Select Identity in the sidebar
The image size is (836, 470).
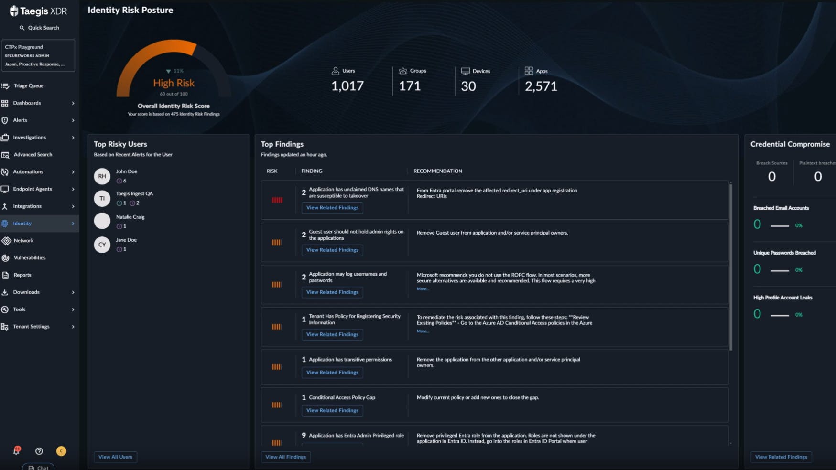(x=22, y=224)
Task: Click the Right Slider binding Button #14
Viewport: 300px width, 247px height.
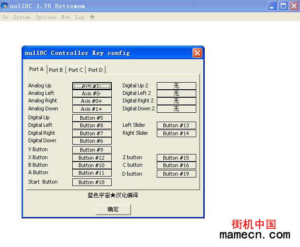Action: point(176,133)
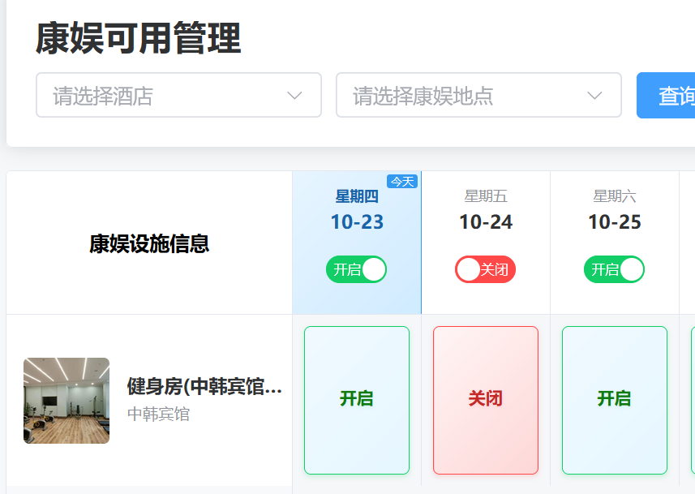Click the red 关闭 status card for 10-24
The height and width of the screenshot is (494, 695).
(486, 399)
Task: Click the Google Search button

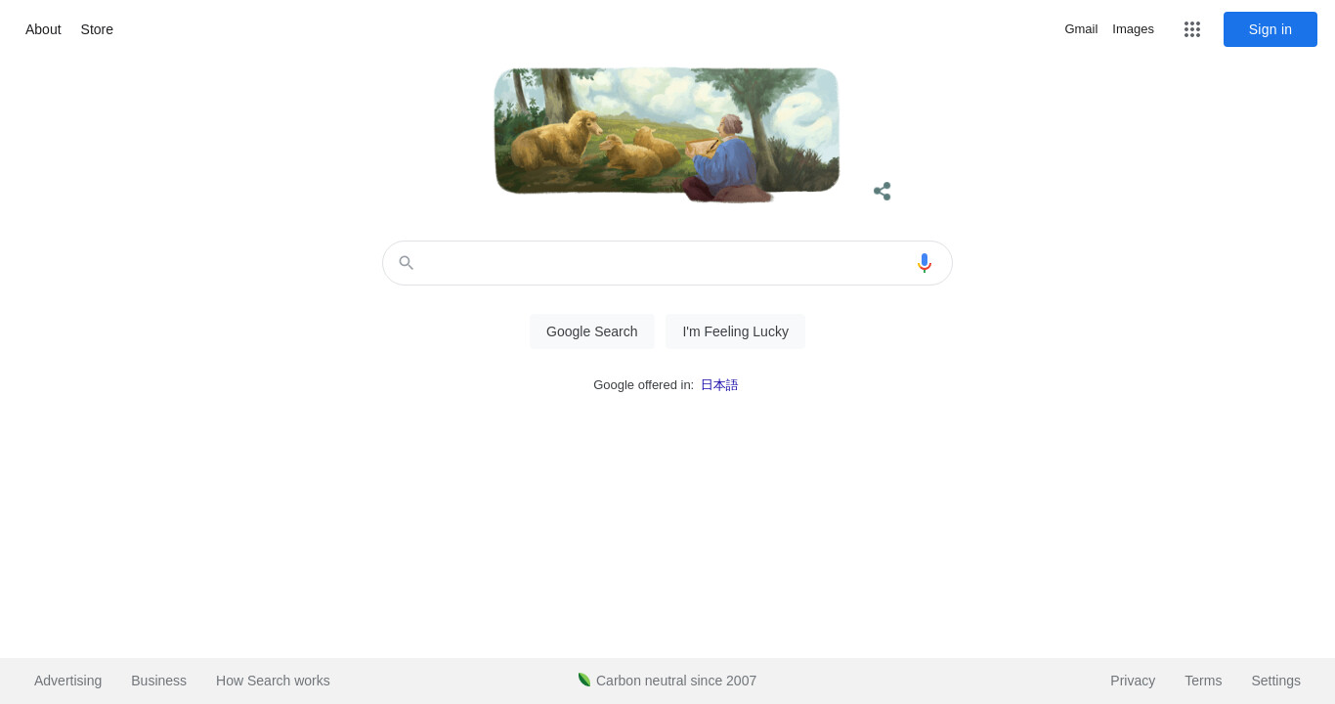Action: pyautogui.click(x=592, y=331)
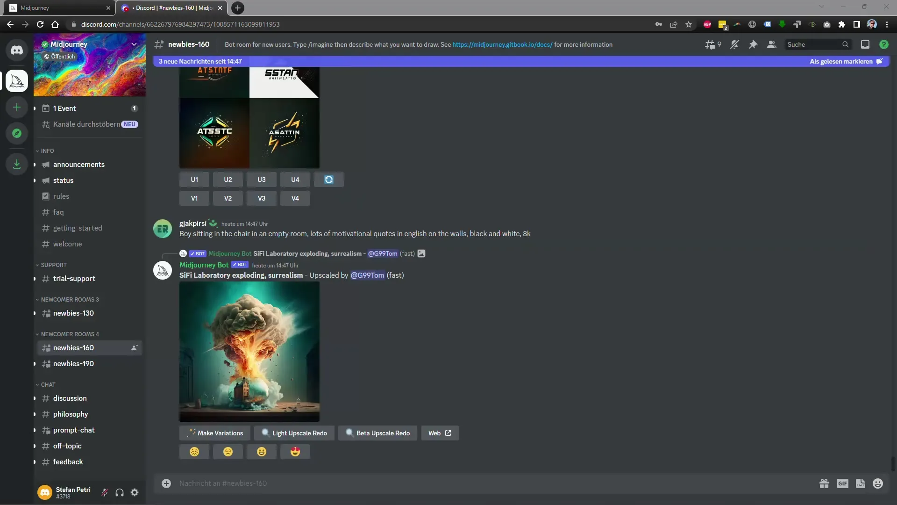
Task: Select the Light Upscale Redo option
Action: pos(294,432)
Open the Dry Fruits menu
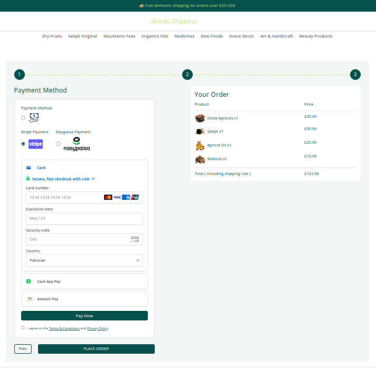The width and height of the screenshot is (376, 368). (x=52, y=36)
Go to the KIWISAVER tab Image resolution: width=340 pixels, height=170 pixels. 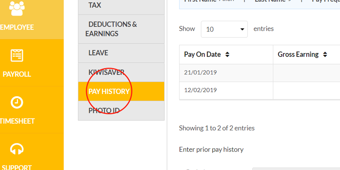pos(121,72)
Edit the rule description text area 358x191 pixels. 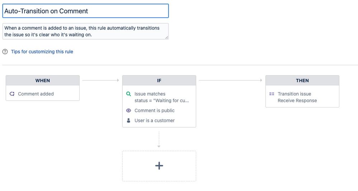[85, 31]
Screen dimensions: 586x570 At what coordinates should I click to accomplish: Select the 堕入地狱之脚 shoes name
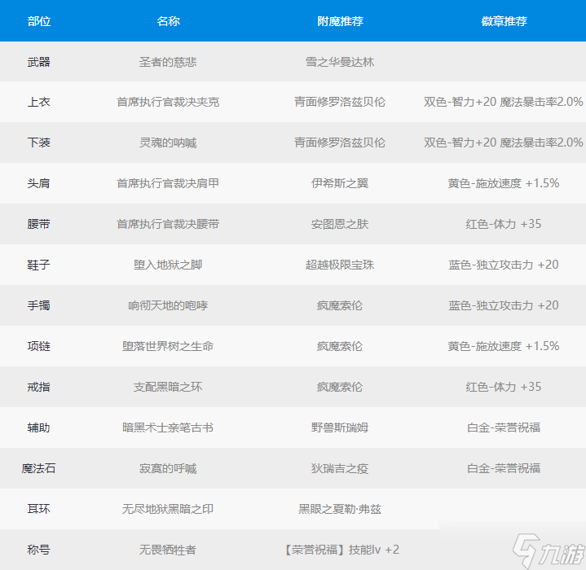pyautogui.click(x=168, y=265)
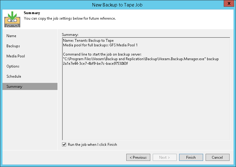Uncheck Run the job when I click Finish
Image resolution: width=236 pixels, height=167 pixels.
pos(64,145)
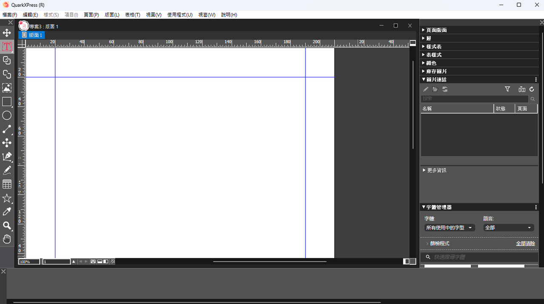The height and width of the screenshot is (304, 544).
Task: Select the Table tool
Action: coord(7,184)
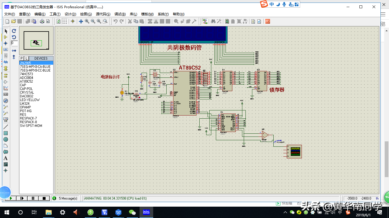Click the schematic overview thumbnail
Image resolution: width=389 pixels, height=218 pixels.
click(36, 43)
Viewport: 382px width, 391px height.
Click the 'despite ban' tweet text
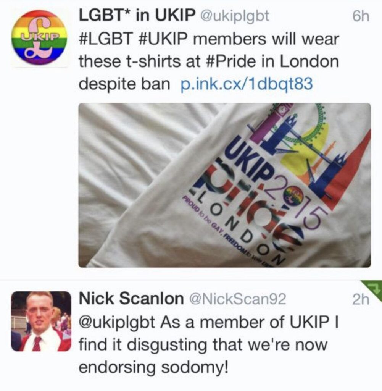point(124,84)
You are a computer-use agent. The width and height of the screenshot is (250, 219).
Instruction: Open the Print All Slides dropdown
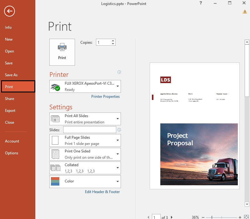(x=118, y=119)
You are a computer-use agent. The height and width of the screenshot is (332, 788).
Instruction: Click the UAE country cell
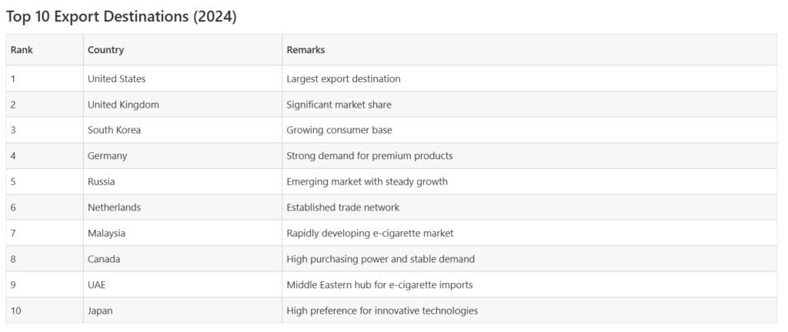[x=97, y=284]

---

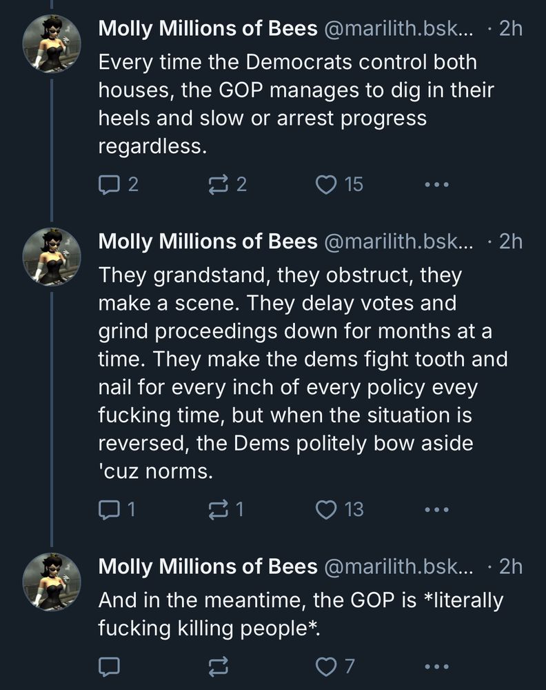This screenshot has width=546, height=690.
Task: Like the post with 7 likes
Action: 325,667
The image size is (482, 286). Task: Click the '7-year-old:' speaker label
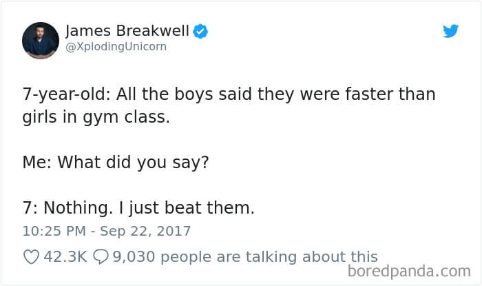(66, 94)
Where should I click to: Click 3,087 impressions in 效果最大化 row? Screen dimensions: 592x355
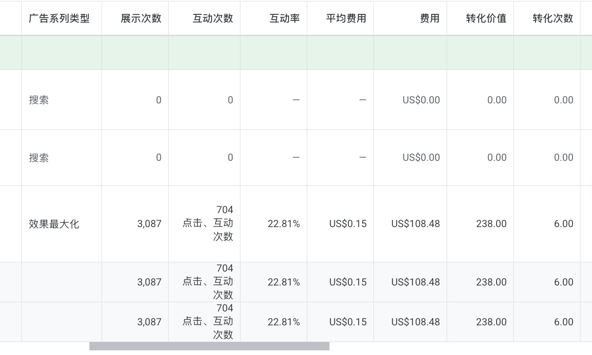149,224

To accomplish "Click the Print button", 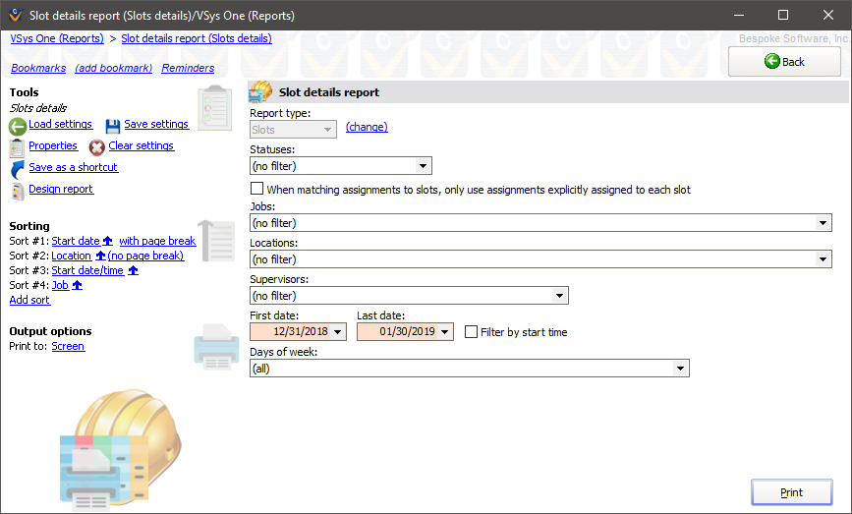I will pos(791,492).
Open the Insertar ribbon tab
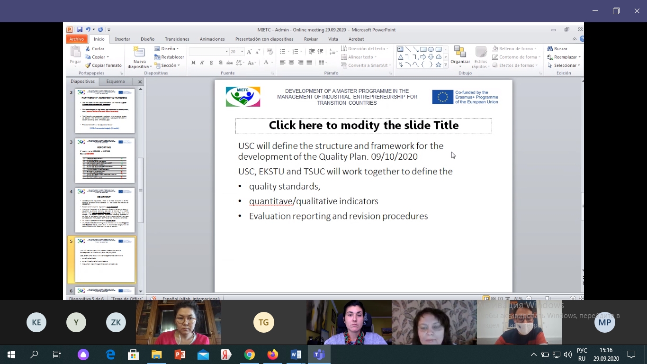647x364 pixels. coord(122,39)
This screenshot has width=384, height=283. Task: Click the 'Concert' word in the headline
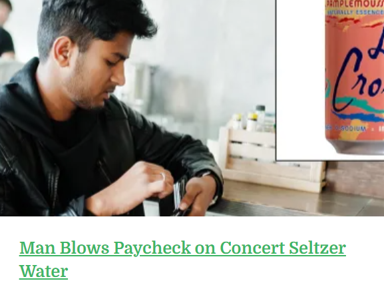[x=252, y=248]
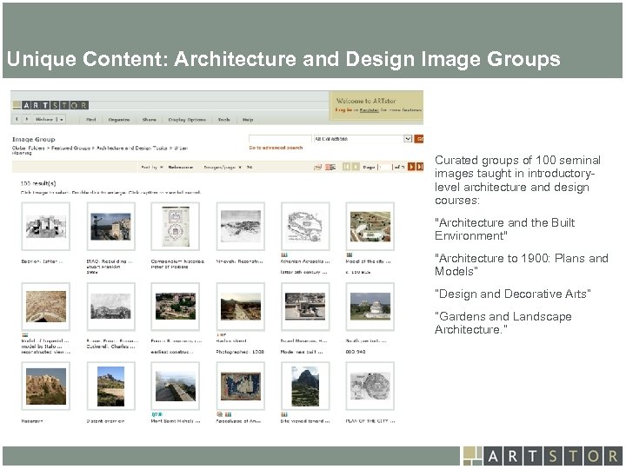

_YOUR TASK_: Show, from the entries above, every line that includes the string "computer".

_WRITTEN ANSWER_:
You are a computer-use agent. The width and height of the screenshot is (250, 219).
You are a computer-use agent. The height and width of the screenshot is (332, 788).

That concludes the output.